45. Hope begins in the dark, the stubborn hope that if you just show up and try to do the right thing, the dawn will come. You wait and watch and work: you don’t give up.

46. Man is born broken. He lives by mending. The grace of God is glue

47. Forgiveness means it finally becomes unimportant that you hit back.

48. But you can’t get to any of these truths by sitting in a field smiling beatifically, avoiding your anger and damage and grief. Your anger and damage and grief are the way to the truth. We don’t have much truth to express unless we have gone into those rooms and closets and woods and abysses that we were told not go in to. When we have gone in and looked around for a long while, just breathing and finally taking it in – then we will be able to speak in our own voice and to stay in the present moment. And that moment is home.
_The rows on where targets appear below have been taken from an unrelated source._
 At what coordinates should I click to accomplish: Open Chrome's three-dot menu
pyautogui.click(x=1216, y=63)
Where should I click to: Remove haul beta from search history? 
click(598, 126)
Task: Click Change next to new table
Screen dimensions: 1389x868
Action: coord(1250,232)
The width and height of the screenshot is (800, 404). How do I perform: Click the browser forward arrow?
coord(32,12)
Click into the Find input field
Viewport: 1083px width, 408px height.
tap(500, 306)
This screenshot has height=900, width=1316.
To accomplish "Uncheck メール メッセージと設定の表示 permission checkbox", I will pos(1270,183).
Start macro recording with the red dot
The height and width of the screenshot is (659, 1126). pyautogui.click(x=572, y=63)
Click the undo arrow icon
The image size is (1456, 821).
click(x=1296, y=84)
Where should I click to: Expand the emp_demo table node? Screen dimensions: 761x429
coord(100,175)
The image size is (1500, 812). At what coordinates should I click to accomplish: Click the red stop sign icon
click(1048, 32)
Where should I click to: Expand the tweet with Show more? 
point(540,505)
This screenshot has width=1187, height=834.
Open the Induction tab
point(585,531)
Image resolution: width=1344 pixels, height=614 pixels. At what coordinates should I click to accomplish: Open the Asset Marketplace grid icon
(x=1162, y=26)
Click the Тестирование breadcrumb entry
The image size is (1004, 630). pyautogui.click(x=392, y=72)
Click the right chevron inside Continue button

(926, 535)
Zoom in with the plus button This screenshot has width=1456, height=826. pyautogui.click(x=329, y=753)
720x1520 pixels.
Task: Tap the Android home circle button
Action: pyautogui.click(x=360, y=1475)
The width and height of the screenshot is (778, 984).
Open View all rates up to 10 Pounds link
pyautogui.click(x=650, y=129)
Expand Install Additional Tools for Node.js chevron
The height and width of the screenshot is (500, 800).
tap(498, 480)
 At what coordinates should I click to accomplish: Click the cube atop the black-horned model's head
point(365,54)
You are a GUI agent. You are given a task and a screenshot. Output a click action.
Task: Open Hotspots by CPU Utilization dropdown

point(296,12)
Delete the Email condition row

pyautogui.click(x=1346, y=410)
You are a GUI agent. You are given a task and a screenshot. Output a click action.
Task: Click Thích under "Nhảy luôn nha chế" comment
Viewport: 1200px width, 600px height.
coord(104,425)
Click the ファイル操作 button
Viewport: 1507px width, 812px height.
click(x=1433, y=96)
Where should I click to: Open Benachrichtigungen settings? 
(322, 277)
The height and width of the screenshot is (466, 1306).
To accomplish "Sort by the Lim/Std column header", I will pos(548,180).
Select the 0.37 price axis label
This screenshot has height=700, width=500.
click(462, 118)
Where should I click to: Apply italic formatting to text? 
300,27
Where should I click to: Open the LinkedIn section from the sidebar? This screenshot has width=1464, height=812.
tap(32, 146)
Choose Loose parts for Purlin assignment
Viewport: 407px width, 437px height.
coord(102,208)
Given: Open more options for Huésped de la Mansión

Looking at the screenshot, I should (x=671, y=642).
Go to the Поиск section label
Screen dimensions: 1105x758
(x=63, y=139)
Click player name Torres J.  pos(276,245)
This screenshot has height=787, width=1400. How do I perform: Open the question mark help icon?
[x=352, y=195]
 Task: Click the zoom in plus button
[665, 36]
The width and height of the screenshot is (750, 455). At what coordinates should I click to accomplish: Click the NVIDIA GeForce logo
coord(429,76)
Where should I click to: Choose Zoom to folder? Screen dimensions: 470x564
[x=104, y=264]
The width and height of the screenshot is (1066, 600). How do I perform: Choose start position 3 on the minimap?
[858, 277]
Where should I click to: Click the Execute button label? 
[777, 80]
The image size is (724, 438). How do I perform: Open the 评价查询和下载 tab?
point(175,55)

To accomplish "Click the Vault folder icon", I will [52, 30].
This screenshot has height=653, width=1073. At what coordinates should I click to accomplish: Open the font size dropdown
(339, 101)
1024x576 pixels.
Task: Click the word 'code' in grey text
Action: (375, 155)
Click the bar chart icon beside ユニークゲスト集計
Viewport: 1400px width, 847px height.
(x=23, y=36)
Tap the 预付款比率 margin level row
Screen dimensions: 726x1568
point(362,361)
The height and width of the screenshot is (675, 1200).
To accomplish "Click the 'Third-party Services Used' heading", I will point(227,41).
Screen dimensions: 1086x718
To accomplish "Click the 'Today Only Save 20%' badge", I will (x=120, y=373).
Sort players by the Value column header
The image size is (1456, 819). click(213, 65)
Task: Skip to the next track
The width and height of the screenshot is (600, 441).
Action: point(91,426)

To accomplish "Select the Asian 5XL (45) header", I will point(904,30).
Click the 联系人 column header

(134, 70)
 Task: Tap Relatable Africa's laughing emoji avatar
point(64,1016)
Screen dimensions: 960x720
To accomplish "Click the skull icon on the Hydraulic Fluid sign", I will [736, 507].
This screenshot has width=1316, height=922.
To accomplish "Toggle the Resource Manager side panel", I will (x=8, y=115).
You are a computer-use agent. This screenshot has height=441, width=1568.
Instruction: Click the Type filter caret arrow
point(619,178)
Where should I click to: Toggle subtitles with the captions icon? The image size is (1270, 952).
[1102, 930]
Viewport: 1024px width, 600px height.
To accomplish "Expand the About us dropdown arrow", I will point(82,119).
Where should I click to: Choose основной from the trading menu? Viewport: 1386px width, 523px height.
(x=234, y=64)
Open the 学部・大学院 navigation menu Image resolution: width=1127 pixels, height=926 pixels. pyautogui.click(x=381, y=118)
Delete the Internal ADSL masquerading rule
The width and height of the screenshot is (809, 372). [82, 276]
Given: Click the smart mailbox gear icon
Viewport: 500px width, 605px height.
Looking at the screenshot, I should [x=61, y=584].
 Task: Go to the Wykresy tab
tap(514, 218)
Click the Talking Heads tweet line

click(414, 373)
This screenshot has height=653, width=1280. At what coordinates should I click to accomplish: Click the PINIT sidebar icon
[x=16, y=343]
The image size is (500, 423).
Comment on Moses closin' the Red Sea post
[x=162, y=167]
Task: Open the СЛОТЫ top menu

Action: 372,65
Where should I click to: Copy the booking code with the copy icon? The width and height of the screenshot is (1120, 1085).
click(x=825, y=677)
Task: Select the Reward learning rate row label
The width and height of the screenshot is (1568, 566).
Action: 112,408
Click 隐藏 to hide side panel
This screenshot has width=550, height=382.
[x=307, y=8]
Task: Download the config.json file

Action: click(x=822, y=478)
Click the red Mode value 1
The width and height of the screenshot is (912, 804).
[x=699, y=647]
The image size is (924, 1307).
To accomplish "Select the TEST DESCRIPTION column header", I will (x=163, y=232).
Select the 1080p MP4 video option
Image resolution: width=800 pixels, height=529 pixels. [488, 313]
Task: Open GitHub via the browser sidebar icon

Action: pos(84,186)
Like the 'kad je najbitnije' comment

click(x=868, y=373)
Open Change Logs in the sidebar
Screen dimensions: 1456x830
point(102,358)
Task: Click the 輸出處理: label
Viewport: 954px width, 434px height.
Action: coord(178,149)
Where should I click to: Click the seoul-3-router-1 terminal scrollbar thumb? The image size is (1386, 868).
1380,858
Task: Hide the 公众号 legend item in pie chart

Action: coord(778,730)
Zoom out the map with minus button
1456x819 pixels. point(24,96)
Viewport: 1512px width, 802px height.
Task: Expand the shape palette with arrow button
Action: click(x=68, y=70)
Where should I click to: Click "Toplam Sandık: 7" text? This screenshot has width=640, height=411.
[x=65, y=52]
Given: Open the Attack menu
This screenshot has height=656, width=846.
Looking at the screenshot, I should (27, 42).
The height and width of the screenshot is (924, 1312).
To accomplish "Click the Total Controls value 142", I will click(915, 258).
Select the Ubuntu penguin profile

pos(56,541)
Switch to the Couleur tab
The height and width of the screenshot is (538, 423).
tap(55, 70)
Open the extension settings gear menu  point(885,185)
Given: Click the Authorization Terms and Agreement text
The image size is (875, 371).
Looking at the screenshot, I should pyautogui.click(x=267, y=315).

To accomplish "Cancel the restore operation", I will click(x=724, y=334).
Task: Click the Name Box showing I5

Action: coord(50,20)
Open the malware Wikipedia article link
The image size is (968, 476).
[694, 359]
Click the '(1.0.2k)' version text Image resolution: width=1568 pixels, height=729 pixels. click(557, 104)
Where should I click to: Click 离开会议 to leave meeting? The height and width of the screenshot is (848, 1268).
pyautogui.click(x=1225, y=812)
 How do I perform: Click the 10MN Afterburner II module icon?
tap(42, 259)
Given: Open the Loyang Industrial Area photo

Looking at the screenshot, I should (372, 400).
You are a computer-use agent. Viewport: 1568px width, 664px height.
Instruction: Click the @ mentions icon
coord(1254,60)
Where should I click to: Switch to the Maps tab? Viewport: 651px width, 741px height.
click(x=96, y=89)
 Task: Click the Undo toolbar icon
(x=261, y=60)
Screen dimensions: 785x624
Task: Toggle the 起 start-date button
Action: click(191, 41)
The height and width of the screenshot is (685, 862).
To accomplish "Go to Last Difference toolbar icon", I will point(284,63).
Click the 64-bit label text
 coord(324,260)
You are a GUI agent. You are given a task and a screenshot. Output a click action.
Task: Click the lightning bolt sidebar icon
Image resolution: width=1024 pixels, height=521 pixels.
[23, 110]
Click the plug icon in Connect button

49. The difference between you and God is that God doesn’t think He’s you.

50. Try looking at your mind as a wayward puppy that you are trying to paper train. You don’t drop-kick a puppy into the neighbor’s yard every time it piddles on the floor. You just keep bringing it back to the newspaper.

51. You don’t always have to chop with the sword of truth. You can point with it too.

52. As a Christian and a feminist, the most important message I can carry and fight for is the sacredness of each human life, and reproductive rights for all women are a crucial part of that. It is a moral necessity that we not be forced to bring children into the world for whom we cannot be responsible and adoring and present. We must not inflict life on children who will be resented; we must not inflict unwanted children on society.

53. She said to go ahead and feel the feelings. I did. They felt like shit.

54. Becoming a writer is about becoming conscious. When you’re conscious and writing from a place of insight and simplicity and real caring about the truth, you have the ability to throw the lights on for your reader. He or she will recognize his or her life and truth in what you say, in the pictures you have painted, and this decreases the terrible sense of isolation that we have all had too much of.

55. My heart was broken and my head was just barely inhabitable

56. If you want to make God laugh, tell her your plans.

57. We begin to find and become ourselves when we notice how we are already found, already truly, entirely, wildly, messily, marvelously who we were born to be.

58. The problem is acceptance, which is something we’re taught not to do. We’re taught to improve uncomfortable situations, to change things, alleviate unpleasant feelings. But if you accept the reality that you have been given- that you are not in a productive creative period- you free yourself to begin filling up again.

59. But how?” my students ask. “How do you actually do it?”
You sit down, I say. You try to sit down at approximately the same time every day. This is how you train your unconscious to kick in for you creatively. So you sit down at, say, nine every morning, or ten every night. You put a piece of paper in the typewriter, or you turn on the computer and bring up the right file, and then you stare at it for an hour or so. You begin rocking, just a little at first, and then like a huge autistic child. You look at the ceiling, and over at the clock, yawn, and stare at the paper again. Then, with your fingers poised on the keyboard, you squint at an image that is forming in your mind — a scene, a locale, a character, whatever — and you try to quiet your mind so you can hear what that landscape or character has to say above the other voices in your mind.

60. If you have a body, you are entitled to the full range of feelings. It comes with the package.